**EXCERPT PROVIDED:**
● ● ●

Scraping Fish API

Scraping Fish API is simple to use but at the same time enables powerful features.

Below is the full API reference of the Scraping Fish API.

GET/api/v1/

Scrape website

This endpoint allows you to retrieve HTML content of the desired website.

Required parameters

Name
api_key
Type
string
Description
Your Scraping Fish API key. If you don't have it, you can get one by buying a Request Pack.
Name
url
Type
string
Description
URL to scrape. If it contains non-ASCII or reserved characters, it needs to be URL encoded.

Optional parameters

Name
render_js
Type
bool
Description
Enable JavaScript rendering to wait for background network requests. See: JS Rendering.
Name
js_scenario
Type
object
Description
Actions to execute after the website is loaded. See: JS Scenario.
Name
intercept_request
Type
string
Description
Intercept background XHR/Fetch request matching specified pattern and obtain its response. See: Intercept XHR request.
Name
headers
Type
object
Description
Headers to be set or overridden. See: Forward HTTP headers.

● ● ●

**DATA SECTION:**
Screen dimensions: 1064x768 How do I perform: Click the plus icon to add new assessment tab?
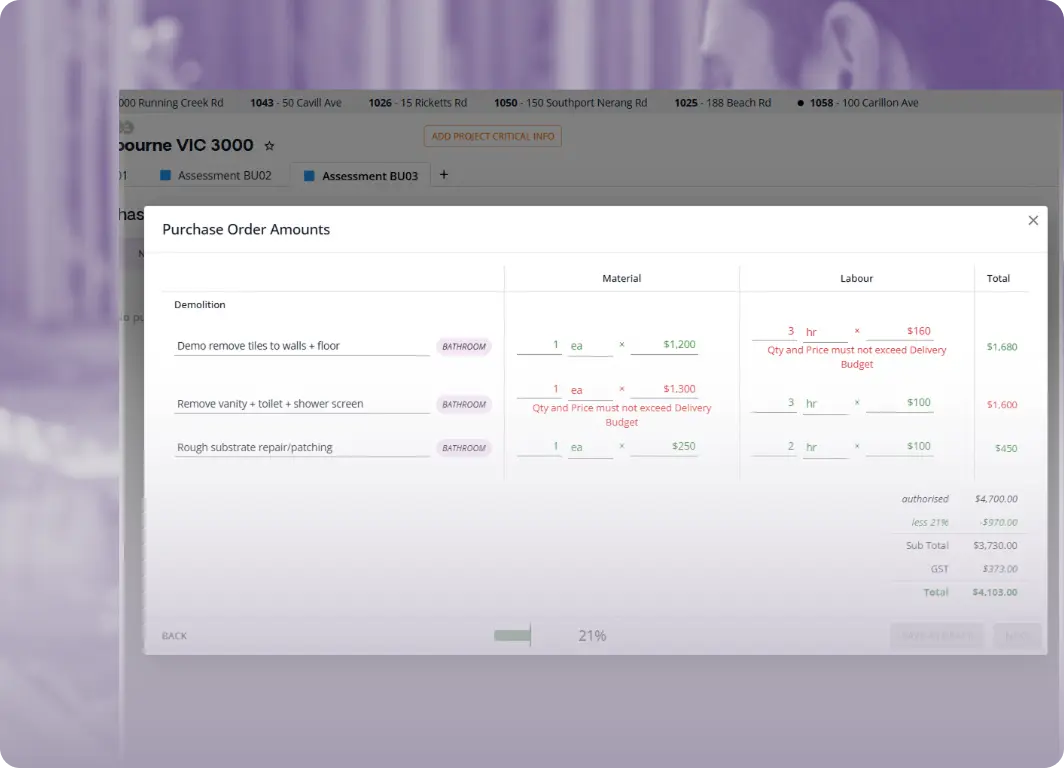(x=443, y=174)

● ● ●

**TASKS:**
1. According to the Scraping Fish API reference, what must be done to a URL that contains non-ASCII or reserved characters?
2. Continue the Scraping Fish API reference from its final line, keeping the same layout.
The material was taken from a source separate from the Scraping Fish API reference.

**ANSWERS FOR THE EXERCISE:**
1. It needs to be URL encoded.

2.
Name
forward_original_status
Type
bool
Description
Whether to forward original status in Sf-Original-Status-Code response header. See: Original status code
Name
extract_rules
Type
object
Description
Rules to be applied to resulting HTML to extract desired data in JSON format. See: Extraction rules
Name
cookies
Type
array[object]
Description
Cookies to be sent with the request. See: Cookies
Name
total_timeout_ms
Type
integer
Description
Maximum total number of milliseconds before timing out. It must be between 10000 (10 seconds) and 600000 (600 seconds) and greater than or equal to trial_timeout_ms. Defaults to 90000 (90 seconds). See: Timeouts
Name
trial_timeout_ms
Type
integer
Description
Maximum number of milliseconds before timing out for a single request execution trial. It must be between 10000 (10 seconds) and 600000 (600 seconds) and lower than or equal to ``total_timeout_ms. Defaults to 30000` (30 seconds). See: Timeouts
Name
render_js_timeout_ms
Type
integer
Description
Maximum number of milliseconds to wait for background network requests to finish when JS rendering is enabled. See: JS Rendering timeout
Name
screenshot
Type
bool
Description
If set to true, screenshot of the website will be taken and returned as bytes. See: Screenshot
Name
screenshot_base64
Type
bool
Description
If set to true, screenshot of the website will be taken and returned as base64-encoded image data together with the HTML content in JSON response. See: Screenshot
Name
preload_local_storage
Type
object
Description
Object of key/values that will be preloaded as localStorage. See: Preload localStorage
Name
session
Type
string
Description
A session identifier. For requests with the same value of this parameter, cookies and localStorage will be preserved. Must be between 1 and 512 characters long. See: Sticky Session.

Request

GET

/api/v1/

import requests

payload = {
"api_key": "[your API key]",
"url": "https://example.com",
}

response = requests.get("https://scraping.narf.ai/api/v1/", params=payload)
print(response.content)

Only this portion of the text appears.